YOUR OBJECTIVE:
In the records below, find the line with "Task: Click the ka.chow@torontomu.ca" and the line with "Click the attachment paperclip icon". Print both exactly, along with every line between them, and no other line.

PROVIDED RECORDS:
********

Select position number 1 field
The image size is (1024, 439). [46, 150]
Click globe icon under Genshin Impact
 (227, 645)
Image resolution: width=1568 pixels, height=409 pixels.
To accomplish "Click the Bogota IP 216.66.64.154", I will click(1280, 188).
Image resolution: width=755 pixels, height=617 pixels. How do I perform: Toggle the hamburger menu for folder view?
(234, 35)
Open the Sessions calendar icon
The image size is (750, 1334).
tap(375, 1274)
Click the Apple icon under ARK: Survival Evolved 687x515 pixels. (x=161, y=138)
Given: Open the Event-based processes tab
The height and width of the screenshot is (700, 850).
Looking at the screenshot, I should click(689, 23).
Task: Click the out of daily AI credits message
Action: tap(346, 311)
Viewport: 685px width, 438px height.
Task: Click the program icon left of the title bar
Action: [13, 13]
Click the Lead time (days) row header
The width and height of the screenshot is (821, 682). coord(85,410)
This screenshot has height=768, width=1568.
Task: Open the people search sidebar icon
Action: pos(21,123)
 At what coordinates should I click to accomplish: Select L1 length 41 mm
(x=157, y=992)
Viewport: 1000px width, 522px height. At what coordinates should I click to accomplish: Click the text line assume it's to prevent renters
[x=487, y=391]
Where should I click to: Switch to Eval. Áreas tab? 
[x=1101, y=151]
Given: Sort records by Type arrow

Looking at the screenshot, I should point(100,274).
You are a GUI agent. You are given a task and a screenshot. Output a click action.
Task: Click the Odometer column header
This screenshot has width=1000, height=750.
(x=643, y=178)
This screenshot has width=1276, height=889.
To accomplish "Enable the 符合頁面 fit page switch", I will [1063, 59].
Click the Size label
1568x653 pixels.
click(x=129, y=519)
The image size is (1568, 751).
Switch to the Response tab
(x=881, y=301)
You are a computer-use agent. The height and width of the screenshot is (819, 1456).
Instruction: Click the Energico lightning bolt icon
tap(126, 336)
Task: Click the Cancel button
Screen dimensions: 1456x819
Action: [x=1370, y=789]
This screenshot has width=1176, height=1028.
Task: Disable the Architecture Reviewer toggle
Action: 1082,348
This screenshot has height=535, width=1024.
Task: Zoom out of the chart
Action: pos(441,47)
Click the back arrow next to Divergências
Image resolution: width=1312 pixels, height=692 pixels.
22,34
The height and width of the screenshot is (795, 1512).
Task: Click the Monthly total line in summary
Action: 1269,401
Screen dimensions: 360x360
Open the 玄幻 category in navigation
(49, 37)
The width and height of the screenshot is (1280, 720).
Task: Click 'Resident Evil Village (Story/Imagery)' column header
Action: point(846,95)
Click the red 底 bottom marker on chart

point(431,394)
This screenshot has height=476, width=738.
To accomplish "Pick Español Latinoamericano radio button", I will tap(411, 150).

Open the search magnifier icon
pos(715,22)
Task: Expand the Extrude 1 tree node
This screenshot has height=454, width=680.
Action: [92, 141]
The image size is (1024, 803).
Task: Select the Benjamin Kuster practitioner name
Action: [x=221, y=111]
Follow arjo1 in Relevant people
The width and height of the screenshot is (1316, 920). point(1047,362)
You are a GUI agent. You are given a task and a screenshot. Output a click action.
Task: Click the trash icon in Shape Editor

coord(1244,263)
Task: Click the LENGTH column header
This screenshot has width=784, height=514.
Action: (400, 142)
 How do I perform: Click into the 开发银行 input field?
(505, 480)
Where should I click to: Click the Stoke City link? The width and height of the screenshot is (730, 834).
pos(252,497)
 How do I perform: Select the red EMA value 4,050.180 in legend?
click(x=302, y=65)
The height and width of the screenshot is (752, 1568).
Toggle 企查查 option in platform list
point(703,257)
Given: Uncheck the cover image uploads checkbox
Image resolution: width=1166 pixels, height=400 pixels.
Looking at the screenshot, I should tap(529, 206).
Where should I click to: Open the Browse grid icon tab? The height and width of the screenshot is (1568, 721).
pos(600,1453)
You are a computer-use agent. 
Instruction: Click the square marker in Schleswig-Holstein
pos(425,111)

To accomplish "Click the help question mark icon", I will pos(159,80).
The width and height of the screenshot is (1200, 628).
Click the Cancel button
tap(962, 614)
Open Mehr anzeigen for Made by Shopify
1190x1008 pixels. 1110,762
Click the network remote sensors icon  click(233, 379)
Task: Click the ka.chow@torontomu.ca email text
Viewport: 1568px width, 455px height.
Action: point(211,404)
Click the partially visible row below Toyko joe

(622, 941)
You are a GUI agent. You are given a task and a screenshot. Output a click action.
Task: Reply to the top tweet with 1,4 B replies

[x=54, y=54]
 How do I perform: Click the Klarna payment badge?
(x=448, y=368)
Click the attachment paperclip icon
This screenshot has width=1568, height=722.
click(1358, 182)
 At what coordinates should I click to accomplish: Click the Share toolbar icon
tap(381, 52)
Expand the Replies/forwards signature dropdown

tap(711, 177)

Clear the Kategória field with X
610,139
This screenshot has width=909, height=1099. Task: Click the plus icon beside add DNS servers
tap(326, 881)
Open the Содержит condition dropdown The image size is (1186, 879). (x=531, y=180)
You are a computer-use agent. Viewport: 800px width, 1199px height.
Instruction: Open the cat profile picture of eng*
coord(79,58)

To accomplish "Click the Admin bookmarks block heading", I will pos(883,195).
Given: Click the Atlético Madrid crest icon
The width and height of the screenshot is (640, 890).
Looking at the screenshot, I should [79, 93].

********

ANSWER TO THE EXERCISE:
Task: Click the ka.chow@torontomu.ca email text
Viewport: 1568px width, 455px height.
Action: point(211,404)
Click the partially visible row below Toyko joe

(622, 941)
You are a GUI agent. You are given a task and a screenshot. Output a click action.
Task: Reply to the top tweet with 1,4 B replies

[x=54, y=54]
 How do I perform: Click the Klarna payment badge?
(x=448, y=368)
Click the attachment paperclip icon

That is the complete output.